(Records from a collection)
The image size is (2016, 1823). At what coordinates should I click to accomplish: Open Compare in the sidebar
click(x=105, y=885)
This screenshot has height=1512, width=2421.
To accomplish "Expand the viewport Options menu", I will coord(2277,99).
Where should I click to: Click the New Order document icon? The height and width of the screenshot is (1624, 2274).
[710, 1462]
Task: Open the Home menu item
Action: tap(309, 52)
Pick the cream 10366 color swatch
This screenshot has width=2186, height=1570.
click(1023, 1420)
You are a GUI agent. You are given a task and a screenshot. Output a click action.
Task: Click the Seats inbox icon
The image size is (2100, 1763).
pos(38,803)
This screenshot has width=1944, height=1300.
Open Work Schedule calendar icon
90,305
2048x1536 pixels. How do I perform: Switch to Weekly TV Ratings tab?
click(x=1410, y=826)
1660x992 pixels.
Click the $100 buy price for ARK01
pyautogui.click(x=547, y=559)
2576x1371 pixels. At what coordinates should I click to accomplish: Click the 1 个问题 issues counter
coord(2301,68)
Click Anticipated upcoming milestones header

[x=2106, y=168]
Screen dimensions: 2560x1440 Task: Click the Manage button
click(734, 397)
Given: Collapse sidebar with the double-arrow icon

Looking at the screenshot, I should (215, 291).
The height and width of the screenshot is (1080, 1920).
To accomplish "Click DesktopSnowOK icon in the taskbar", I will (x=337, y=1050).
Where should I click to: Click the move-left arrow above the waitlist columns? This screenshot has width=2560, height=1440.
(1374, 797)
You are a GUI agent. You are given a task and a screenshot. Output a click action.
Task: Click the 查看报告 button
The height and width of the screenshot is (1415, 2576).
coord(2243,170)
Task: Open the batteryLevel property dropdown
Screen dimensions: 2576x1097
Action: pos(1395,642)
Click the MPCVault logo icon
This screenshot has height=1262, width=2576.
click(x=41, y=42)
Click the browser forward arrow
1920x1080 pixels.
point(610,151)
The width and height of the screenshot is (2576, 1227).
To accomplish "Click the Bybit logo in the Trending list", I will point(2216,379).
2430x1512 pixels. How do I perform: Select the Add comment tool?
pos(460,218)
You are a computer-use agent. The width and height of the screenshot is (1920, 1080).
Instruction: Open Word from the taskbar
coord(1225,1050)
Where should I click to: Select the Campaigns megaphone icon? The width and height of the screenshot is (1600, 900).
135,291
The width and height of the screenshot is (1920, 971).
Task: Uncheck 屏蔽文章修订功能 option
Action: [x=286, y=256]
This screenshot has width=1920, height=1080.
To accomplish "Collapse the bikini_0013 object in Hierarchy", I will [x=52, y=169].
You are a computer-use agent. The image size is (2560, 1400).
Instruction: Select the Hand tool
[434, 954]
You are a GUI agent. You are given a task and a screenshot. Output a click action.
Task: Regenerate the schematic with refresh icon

→ **What is being asked**: Line by line, reproduce the data exactly.

→ **Task output**:
The image size is (2016, 1823). At what coordinates should I click to accomplish: Open Compare in the sidebar
click(x=105, y=885)
This screenshot has height=1512, width=2421.
To accomplish "Expand the viewport Options menu", I will coord(2277,99).
Where should I click to: Click the New Order document icon? The height and width of the screenshot is (1624, 2274).
[710, 1462]
Task: Open the Home menu item
Action: tap(309, 52)
Pick the cream 10366 color swatch
This screenshot has width=2186, height=1570.
click(1023, 1420)
You are a GUI agent. You are given a task and a screenshot. Output a click action.
Task: Click the Seats inbox icon
The image size is (2100, 1763).
pos(38,803)
This screenshot has width=1944, height=1300.
Open Work Schedule calendar icon
90,305
2048x1536 pixels. How do I perform: Switch to Weekly TV Ratings tab?
click(x=1410, y=826)
1660x992 pixels.
Click the $100 buy price for ARK01
pyautogui.click(x=547, y=559)
2576x1371 pixels. At what coordinates should I click to accomplish: Click the 1 个问题 issues counter
coord(2301,68)
Click Anticipated upcoming milestones header

[x=2106, y=168]
Screen dimensions: 2560x1440 Task: Click the Manage button
click(734, 397)
Given: Collapse sidebar with the double-arrow icon

Looking at the screenshot, I should (215, 291).
The height and width of the screenshot is (1080, 1920).
To accomplish "Click DesktopSnowOK icon in the taskbar", I will (x=337, y=1050).
Where should I click to: Click the move-left arrow above the waitlist columns? This screenshot has width=2560, height=1440.
(1374, 797)
You are a GUI agent. You are given a task and a screenshot. Output a click action.
Task: Click the 查看报告 button
The height and width of the screenshot is (1415, 2576).
coord(2243,170)
Task: Open the batteryLevel property dropdown
Screen dimensions: 2576x1097
Action: pos(1395,642)
Click the MPCVault logo icon
This screenshot has height=1262, width=2576.
click(x=41, y=42)
Click the browser forward arrow
1920x1080 pixels.
point(610,151)
The width and height of the screenshot is (2576, 1227).
To accomplish "Click the Bybit logo in the Trending list", I will point(2216,379).
2430x1512 pixels. How do I perform: Select the Add comment tool?
pos(460,218)
You are a computer-use agent. The width and height of the screenshot is (1920, 1080).
Instruction: Open Word from the taskbar
coord(1225,1050)
Where should I click to: Select the Campaigns megaphone icon? The width and height of the screenshot is (1600, 900).
135,291
The width and height of the screenshot is (1920, 971).
Task: Uncheck 屏蔽文章修订功能 option
Action: [x=286, y=256]
This screenshot has width=1920, height=1080.
To accomplish "Collapse the bikini_0013 object in Hierarchy", I will [x=52, y=169].
You are a computer-use agent. The image size is (2560, 1400).
Instruction: Select the Hand tool
[434, 954]
You are a GUI agent. You are given a task and a screenshot. Output a click action.
Task: Regenerate the schematic with refresh icon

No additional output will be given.